Aufgaben:
- A) Welchen Teil seines Wohlstands erwirtschaftet Österreich laut Othmar Karas im Interview über das Handelsabkommen TTIP außerhalb des Landes?
- B) Führe das Interview über das Handelsabkommen TTIP nach seinem letzten Satz weiter.

====== Lesetext

Die Presse: Bevor das Abkommen mit den USA überhaupt ausverhandelt wurde, ist der Widerstand so groß geworden, dass nur noch wenig Chance besteht, dass es umgesetzt wird. Was ist da geschehen?

Othmar Karas: TTIP ist mitten in der Verhandlung. Es gibt kein einziges Verhandlungsergebnis. Deshalb kann man die Bedingungen, die wir an die Verhandler gestellt haben, mit denen wir die Sorgen und Ängste der Bevölkerung aufgegriffen haben, noch nicht dem Verhandlungsergebnis gegenüberstellen. Deshalb ist ein Urteil nicht seriös möglich. Österreich ist einer der größten Profiteure jedes Handelsabkommens. Zwei Drittel unseres Wohlstands erwirtschaften wir außerhalb Österreichs. Weil Europa im globalen Wettbewerb zurückfällt und wir insgesamt ein Handelsdefizit haben, ist es gut und richtig, dass wir versuchen, die Globalisierung mitzugestalten.


Wenn es diese Argumente gibt, warum sind dann die Vorbehalte gegenüber diesem Abkommen in der Bevölkerung so groß?

Das Grundproblem ist, wir erleben einen Mangel an politischer Verantwortung der Regierungen in der Information und Kommunikation mit den Bürgern. Die Frage ist, auf welche Seite stellt sich die Politik: Verantwortung übernehmen oder Stimmungen nachgegeben. Wir sind ständig im Spannungsverhältnis zwischen Verantwortungsdemokratie und Stimmungsdemokratie.


Derzeit betrifft das auch den Umgang mit Ceta, dem Handelsabkommen zwischen der EU und Kanada.

============
====== Datenauszug

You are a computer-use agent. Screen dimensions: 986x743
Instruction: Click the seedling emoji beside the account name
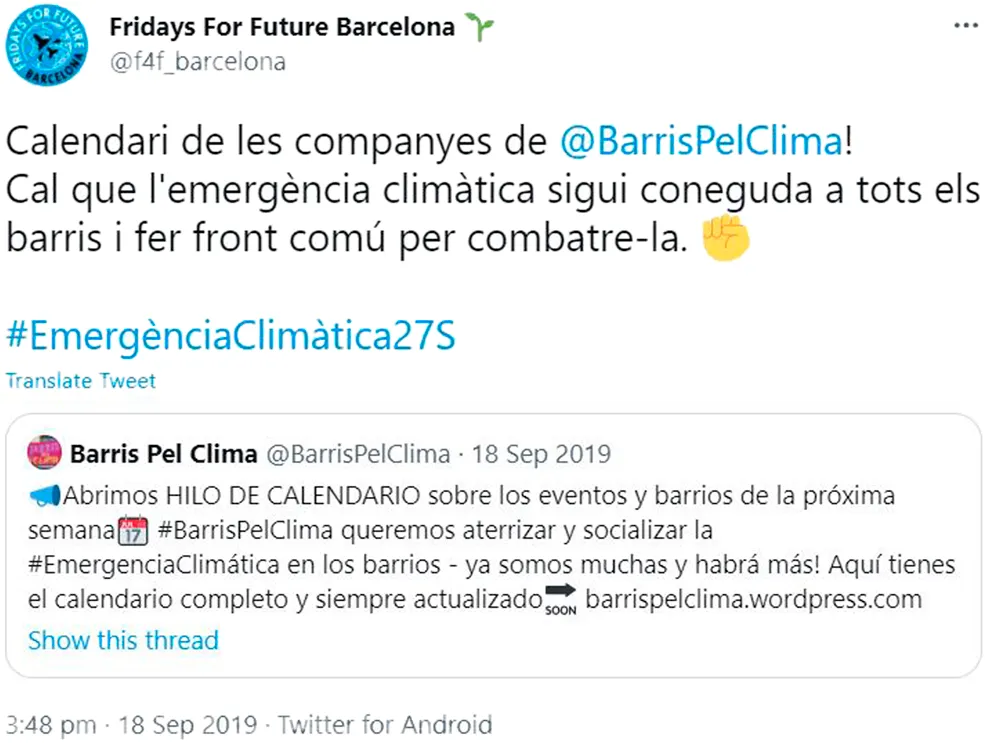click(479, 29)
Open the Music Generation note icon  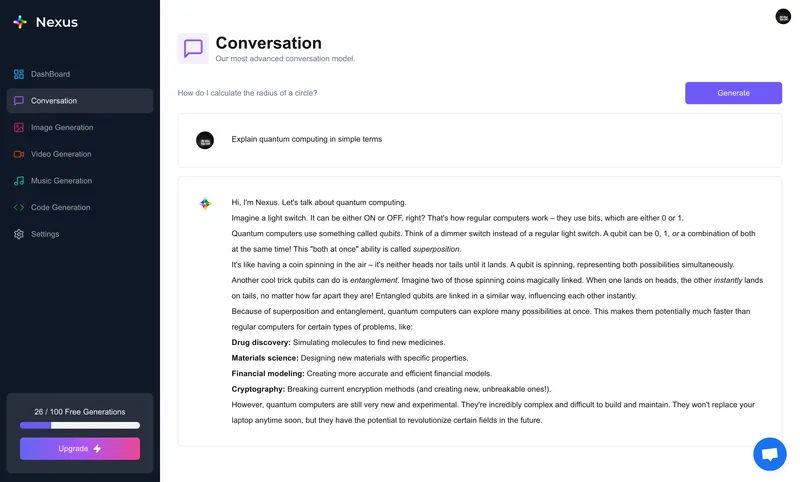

============

Lösungen:
- A) Zwei Drittel.

- B)
Man hat hier sieben Jahre verabsäumt, die Bürger und Bürgerinnen zu informieren. Alle Bedingungen, die die Mitgliedstaaten an das Abkommen gestellt haben, sind erfüllt worden. Aber es wurde weder über den Auftrag der Regierungen an die Verhandler noch über die Bedingungen noch über das Ergebnis ausführlich informiert. Die Menschen sind mit ihren Ängsten alleingelassen worden. Und jetzt nimmt man diese Stimmung als Grund dafür, dass beispielsweise die SPÖ dieses internationale Abkommen parteipolitisch nutzen möchte. Das ist Flucht aus der Verantwortung. Das Abkommen, das 400 Millionen Euro an Zöllen reduzieren würde, soll nun durch eine Abstimmung innerhalb einer einzelnen politischen Partei in einem von 28 Mitgliedstaaten entschieden werden.


Sie sind für die Umsetzung von Ceta?

Ich bin deshalb für Ceta, weil Handelsübereinkommen, wenn sie gut verhandelt wurden, in unserem Interesse liegen. Der entscheidende Punkt ist immer, sind unsere Bedingungen berücksichtigt worden? Bei Ceta sind alle Forderungen Österreichs und der Europäischen Union in Fragen der Landwirtschaft, Dienstleistungen im öffentlichen Interesse, Beschaffung, Investorenschutz, Schutz geistigen Eigentums erfüllt worden. Es ist nun auch eine Frage der Glaubwürdigkeit, dass wir dieses ausverhandelte Übereinkommen umsetzen.

Bei TTIP, gegen das es ebenso Widerstand gibt, kennen wir heute das Ergebnis allerdings noch nicht.

Ceta und TTIP sind zweierlei Schuhe. Ersteres ist komplett ausverhandelt, bei Letzterem gibt es kein einziges Verhandlungsergebnis. Es ist falsch, beides ständig zu vergleichen. Zur Entscheidung steht jetzt nur Ceta. Das einzig Gemeinsame in beiden Fällen ist, dass die Verantwortlichen besser begründen müssen, was sie tun, besser die Ziele und Bedingungen kommunizieren müssen. Wenn man das nicht tut, entsteht eine Stimmung. Derzeit neigt die Politik dazu, vor der Stimmung und den Boulevardmedien in die Knie zu gehen. Das ist besonders bei TTIP unaufrichtig, weil wir da noch überhaupt kein Ergebnis auf dem Tisch haben.


TTIP sollte Ihrer Ansicht nach also weiterverhandelt werden?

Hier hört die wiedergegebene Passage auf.